Fast-forward to 2015, and Lagarde, with her splash of white hair and a steely-yet-sympathetic expression, is in the hot seat over Greece, which critics like Desmond Lachman, a fellow at the American Enterprise Institute, say is choking on the same old bad medicine. Sure, Lagarde’s signature accomplishments include a broadening of the IMF’s agenda to include issues like gender equality and wasteful energy spending — something Nancy Birdsall, president of the Center for Global Development, calls “a breakthrough.” For years, she struggled in a futile attempt to get the U.S. Congress to endorse an IMF reform agenda originally proposed in 2010 that would have given a bigger voice to emerging powers, especially China. “I don’t think I’ve spared efforts to make the case,” she has said. Now, miraculously, the measure was slipped into the latest appropriations bill, turning it to a victory. Maybe she’ll eventually win with her strong call to cut Greek debt, even though German Chancellor Angela Merkel has prevailed so far with a loud nein.

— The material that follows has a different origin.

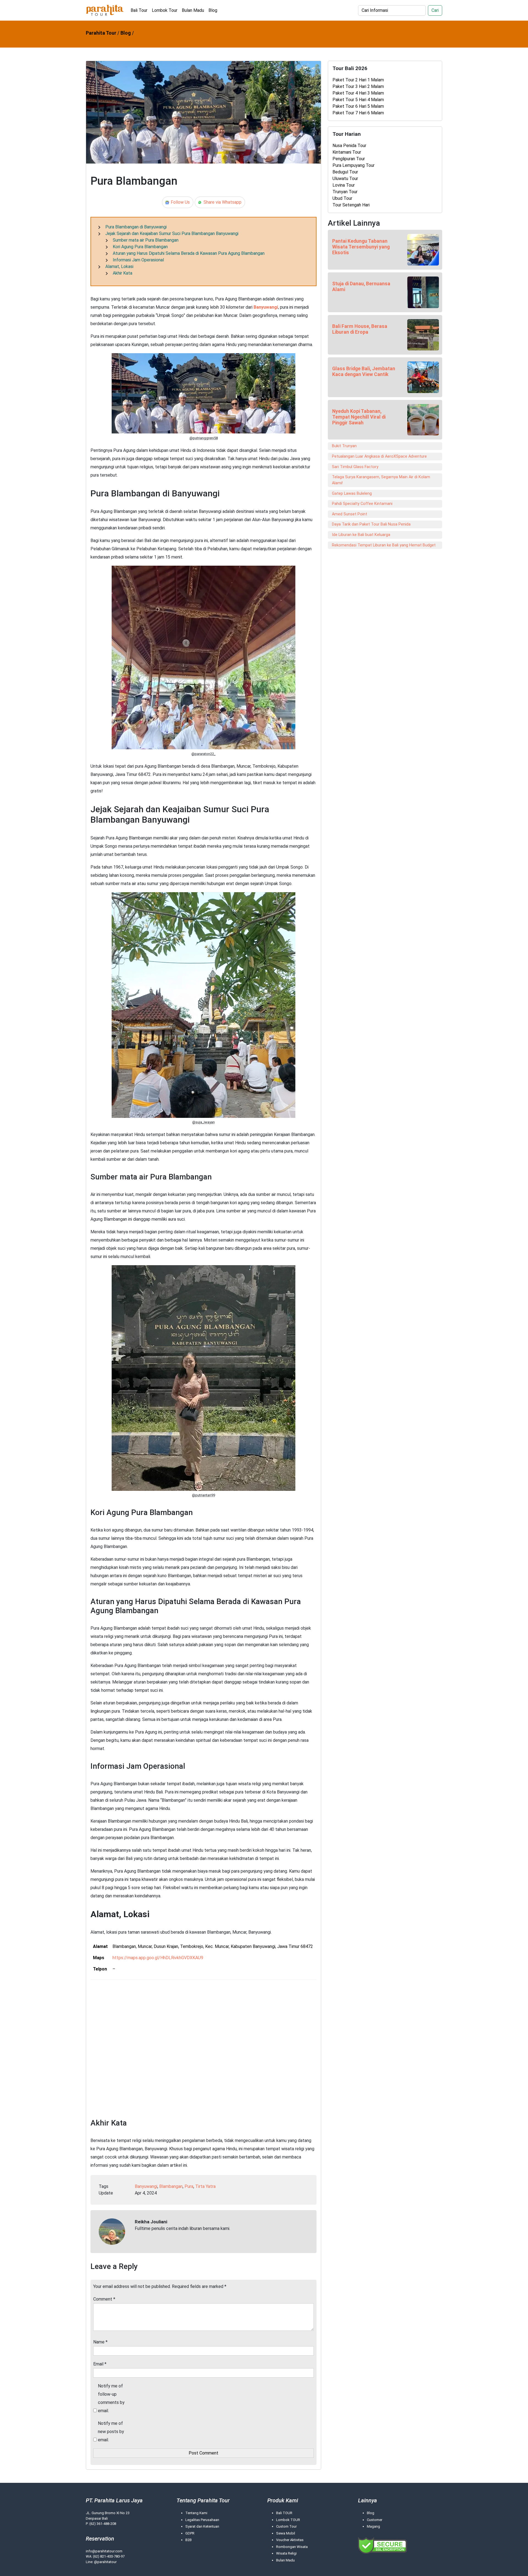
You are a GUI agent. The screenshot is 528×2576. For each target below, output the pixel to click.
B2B (188, 2540)
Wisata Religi (286, 2553)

But Lagarde is used to the hot seat. She came to the IMF, headquartered on Pennsylvania Avenue just up the street from the White House, straight from Paris, after serving four years as France’s minister of finance and economy — another first for a woman — under Nicolas Sarkozy’s conservative government. In some ways, though, she’s a transatlantic hybrid: Her father was a university English teacher, while her mother taught school, and she grew up in Normandy, away from Paris-centered nationalism. Perhaps she acquired her self-discipline as a member of the French national synchronized swimming team. Now, the divorced mother of two grown sons is back in her old stomping grounds, having long ago won a scholarship to spend a year of high school in a D.C. suburb before interning on Capitol Hill, then, after attending a Paris law school, eventually becoming chair of America’s largest law firm, Chicago-based Baker & McKenzie (yes, another female first).
More recently, at the IMF, Lagarde hasn’t made many “bad steps,” Truman says, but he seems concerned that “she’s a little more focused on public relations than substance.” Her Fund has also backed flawed lending programs in Greece and Ukraine that may trigger significant financial losses, Lachman says, and he worries that these will “seriously damage the IMF’s credibility.” What’s more, Lachman suggests that the IMF’s narrow mission has been the source of its great influence and that Lagarde’s move to expand it might “dilute” that.
But for the woman whose face once graced the covers of Forbes and Vogue — in the same month — the future may be the most enticing prospect of all. Popular back home, Lagarde recently (and predictably) demurred when asked if she would run for president in France’s 2017 election. There’s definitely a precedent — see, par example, her predecessor, Dominique Strauss-Kahn, once considered a leading candidate for the French presidency. That is, until his career unraveled in sex-related scandals. And nothing is less French than that.